A stretch of the entries below is to be set down exactly, running from the line with "Where should I click to: Click the Reply" through the line with "has height=778, width=1282.", both included, and no other line.

RECORDS PROVIDED Block Start

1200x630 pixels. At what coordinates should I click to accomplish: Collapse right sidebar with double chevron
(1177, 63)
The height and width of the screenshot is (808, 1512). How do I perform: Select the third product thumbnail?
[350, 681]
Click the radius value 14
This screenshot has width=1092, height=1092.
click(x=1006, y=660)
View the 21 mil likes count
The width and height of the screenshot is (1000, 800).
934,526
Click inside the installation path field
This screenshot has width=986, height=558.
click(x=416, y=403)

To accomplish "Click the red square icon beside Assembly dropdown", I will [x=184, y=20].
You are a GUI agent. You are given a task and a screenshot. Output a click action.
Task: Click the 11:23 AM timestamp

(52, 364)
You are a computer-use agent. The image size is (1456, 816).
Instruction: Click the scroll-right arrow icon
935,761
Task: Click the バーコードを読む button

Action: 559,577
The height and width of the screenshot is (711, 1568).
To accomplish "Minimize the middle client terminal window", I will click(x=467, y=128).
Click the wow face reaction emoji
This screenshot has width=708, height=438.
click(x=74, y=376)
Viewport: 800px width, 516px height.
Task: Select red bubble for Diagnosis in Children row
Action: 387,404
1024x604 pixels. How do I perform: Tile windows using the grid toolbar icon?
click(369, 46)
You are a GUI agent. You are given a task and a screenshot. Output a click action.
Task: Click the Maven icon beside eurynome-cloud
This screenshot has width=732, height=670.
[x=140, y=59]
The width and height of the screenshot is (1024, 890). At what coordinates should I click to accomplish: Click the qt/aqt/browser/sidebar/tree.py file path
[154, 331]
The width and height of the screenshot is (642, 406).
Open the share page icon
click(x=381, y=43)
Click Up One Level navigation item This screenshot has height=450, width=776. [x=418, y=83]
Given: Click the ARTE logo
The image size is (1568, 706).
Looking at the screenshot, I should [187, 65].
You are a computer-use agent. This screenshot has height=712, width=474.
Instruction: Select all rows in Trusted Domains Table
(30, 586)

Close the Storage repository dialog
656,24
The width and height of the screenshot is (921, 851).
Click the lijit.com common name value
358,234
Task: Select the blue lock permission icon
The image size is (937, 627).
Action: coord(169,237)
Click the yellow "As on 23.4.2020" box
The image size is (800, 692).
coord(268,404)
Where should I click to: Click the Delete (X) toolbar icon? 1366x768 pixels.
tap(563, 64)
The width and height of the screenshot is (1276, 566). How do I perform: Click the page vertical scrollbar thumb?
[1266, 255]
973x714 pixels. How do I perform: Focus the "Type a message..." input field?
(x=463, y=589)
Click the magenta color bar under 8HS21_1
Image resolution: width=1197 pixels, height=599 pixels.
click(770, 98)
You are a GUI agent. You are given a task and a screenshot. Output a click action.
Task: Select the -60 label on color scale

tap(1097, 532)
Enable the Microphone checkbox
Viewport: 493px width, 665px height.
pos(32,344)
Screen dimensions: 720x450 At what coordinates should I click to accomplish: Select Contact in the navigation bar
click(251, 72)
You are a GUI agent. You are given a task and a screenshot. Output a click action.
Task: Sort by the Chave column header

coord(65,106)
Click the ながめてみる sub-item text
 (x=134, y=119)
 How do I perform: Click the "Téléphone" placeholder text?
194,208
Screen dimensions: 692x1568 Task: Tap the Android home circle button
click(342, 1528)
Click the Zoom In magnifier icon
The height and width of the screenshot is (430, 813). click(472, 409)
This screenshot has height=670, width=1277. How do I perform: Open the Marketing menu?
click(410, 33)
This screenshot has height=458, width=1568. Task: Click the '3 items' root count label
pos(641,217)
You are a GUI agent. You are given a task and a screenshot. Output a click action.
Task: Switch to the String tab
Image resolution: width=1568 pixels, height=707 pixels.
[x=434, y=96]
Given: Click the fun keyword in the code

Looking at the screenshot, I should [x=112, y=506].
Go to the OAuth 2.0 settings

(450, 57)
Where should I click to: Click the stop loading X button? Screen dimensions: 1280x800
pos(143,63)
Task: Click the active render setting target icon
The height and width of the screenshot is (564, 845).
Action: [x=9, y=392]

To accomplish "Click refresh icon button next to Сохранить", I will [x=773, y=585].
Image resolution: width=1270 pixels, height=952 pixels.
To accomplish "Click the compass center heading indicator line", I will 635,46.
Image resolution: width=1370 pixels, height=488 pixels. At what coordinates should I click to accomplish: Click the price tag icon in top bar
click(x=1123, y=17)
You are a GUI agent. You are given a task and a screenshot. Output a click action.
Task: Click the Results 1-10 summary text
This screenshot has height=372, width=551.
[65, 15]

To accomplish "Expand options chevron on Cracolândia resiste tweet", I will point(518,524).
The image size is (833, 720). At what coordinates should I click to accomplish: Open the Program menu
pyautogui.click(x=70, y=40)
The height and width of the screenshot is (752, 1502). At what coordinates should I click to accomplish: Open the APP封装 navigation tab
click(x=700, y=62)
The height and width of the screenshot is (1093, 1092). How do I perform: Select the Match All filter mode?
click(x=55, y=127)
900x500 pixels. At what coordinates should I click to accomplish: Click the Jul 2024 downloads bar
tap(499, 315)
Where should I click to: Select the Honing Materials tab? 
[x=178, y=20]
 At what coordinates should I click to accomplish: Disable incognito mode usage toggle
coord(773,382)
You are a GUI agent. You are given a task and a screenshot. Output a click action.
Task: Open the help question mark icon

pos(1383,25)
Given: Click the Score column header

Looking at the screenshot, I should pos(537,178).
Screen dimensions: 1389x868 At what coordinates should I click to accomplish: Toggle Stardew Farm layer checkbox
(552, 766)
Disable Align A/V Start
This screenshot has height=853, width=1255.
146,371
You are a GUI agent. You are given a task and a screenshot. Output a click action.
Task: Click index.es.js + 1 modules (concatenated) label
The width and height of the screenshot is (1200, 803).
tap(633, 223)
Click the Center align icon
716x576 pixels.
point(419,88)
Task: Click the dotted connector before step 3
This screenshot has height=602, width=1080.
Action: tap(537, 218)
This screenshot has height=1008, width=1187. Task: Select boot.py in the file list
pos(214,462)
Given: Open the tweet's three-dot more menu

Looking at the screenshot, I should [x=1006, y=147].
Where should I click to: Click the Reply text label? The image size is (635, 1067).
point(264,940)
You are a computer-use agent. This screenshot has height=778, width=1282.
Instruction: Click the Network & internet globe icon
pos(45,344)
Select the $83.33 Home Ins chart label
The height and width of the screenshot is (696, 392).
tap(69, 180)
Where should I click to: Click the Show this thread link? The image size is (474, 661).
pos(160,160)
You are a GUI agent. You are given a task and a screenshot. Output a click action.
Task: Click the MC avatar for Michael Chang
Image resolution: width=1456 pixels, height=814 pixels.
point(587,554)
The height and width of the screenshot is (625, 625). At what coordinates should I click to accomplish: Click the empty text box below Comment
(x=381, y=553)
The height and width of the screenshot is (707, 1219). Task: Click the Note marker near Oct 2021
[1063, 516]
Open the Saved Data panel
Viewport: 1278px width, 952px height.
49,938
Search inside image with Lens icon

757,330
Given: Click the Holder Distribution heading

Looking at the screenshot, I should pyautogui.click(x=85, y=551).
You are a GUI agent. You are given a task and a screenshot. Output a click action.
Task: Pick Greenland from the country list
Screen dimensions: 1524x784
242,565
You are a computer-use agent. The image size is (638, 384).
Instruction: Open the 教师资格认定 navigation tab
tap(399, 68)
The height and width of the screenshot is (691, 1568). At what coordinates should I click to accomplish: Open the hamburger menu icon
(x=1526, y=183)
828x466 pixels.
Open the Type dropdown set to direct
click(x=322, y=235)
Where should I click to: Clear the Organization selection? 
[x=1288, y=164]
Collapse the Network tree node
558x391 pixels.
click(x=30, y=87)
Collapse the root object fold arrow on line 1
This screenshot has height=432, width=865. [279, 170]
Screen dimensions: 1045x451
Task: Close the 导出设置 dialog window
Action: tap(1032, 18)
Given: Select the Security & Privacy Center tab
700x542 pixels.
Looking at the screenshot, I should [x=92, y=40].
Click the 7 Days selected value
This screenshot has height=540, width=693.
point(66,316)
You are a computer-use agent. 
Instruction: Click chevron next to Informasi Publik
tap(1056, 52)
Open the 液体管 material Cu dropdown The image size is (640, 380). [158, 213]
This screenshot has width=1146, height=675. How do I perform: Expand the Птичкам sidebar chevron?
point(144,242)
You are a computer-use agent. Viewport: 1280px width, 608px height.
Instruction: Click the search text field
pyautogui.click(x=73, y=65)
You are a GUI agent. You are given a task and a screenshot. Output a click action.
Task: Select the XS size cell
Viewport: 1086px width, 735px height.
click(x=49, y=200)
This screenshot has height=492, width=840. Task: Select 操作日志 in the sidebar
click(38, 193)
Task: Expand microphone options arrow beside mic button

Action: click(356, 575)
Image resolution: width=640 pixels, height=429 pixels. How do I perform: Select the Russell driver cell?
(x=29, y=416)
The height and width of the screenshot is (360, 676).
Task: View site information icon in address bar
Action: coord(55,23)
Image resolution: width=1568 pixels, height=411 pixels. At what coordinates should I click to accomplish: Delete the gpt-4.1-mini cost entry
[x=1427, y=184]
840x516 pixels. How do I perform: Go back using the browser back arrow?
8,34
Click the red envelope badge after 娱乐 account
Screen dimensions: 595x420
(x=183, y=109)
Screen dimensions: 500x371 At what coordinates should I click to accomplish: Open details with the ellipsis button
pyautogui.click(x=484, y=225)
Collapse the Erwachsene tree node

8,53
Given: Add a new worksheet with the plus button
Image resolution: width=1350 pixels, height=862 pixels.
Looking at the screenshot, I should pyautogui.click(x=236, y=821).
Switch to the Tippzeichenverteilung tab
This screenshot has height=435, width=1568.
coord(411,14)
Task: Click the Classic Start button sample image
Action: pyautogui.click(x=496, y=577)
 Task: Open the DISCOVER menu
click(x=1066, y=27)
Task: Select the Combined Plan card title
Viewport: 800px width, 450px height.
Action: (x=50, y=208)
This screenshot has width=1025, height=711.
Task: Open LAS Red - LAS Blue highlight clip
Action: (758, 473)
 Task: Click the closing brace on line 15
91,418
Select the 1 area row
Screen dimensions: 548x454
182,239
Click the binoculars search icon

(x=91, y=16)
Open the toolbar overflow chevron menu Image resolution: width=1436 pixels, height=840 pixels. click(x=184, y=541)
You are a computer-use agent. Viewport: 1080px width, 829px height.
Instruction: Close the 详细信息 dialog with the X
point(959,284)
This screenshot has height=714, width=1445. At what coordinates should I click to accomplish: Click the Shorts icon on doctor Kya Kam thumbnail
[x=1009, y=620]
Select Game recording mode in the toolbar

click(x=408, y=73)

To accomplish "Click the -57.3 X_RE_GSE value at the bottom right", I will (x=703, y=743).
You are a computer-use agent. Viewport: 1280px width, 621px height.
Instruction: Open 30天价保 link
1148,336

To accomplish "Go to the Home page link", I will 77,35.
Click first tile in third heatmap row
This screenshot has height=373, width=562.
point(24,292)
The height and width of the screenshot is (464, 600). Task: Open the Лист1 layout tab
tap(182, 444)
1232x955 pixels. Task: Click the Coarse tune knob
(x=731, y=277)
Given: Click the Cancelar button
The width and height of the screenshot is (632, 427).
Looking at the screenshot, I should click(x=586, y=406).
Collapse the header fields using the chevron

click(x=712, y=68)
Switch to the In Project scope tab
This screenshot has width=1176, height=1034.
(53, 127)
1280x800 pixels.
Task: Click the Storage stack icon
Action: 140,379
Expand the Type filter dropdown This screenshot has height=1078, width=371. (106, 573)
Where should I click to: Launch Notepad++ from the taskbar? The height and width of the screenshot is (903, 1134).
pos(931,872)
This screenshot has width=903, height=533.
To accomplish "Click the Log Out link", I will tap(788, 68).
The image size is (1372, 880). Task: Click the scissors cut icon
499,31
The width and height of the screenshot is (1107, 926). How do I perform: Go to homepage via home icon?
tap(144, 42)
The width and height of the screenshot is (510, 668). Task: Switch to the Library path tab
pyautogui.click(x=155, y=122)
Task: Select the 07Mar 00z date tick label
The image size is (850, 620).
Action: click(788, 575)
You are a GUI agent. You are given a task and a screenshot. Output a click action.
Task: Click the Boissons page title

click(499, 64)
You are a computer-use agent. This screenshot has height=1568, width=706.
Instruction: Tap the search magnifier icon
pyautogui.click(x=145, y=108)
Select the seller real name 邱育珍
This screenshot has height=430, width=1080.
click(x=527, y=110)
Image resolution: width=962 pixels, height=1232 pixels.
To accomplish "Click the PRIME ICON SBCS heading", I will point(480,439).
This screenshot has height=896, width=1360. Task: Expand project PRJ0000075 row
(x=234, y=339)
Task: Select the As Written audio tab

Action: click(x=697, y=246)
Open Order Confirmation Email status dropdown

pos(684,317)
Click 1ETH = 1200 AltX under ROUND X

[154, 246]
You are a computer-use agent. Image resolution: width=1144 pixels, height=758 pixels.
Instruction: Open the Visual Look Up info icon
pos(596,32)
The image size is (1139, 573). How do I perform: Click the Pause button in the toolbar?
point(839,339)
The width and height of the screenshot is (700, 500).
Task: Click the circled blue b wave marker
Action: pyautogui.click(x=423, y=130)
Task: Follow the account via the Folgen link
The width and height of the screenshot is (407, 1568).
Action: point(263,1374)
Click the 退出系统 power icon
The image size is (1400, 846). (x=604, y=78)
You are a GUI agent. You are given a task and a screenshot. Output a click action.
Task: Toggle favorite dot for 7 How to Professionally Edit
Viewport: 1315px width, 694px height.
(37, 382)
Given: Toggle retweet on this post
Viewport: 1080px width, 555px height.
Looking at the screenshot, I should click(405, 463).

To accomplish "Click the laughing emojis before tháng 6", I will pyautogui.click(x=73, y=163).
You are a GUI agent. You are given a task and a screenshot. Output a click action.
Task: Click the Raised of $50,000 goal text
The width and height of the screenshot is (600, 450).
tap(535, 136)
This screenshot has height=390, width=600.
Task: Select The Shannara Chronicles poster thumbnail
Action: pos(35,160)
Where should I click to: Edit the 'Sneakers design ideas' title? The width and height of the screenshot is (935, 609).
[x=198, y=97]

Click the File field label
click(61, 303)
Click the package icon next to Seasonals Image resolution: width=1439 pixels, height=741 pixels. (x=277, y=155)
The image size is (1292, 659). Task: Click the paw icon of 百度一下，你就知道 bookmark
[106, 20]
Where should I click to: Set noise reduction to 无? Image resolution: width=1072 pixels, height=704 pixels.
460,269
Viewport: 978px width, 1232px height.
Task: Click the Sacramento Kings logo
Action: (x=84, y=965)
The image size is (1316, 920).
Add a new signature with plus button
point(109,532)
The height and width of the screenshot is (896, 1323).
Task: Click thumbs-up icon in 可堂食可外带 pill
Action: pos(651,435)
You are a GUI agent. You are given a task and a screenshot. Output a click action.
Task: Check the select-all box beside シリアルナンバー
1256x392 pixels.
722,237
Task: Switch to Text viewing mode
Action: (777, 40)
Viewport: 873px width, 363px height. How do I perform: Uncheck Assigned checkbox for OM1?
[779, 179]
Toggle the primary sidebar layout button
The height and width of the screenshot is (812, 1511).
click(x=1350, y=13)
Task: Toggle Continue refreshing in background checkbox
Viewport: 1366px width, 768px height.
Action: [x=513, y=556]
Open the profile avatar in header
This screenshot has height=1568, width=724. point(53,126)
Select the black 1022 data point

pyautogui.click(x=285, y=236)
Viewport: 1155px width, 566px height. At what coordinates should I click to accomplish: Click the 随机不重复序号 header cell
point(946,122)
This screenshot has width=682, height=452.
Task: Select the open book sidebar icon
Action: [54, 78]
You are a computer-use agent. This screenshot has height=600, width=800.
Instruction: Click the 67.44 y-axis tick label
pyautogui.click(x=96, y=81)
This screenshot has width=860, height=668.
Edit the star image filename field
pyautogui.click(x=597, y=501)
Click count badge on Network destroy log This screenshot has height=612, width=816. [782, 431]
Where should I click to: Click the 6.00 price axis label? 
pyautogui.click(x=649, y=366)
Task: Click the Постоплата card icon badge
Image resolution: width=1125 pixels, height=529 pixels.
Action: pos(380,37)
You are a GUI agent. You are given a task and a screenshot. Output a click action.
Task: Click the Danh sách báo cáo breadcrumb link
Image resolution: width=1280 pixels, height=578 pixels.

RECORDS PROVIDED Block End

§ EXERCISE SOLUTION
Where should I click to: Click the Reply text label? The image size is (635, 1067).
point(264,940)
You are a computer-use agent. This screenshot has height=778, width=1282.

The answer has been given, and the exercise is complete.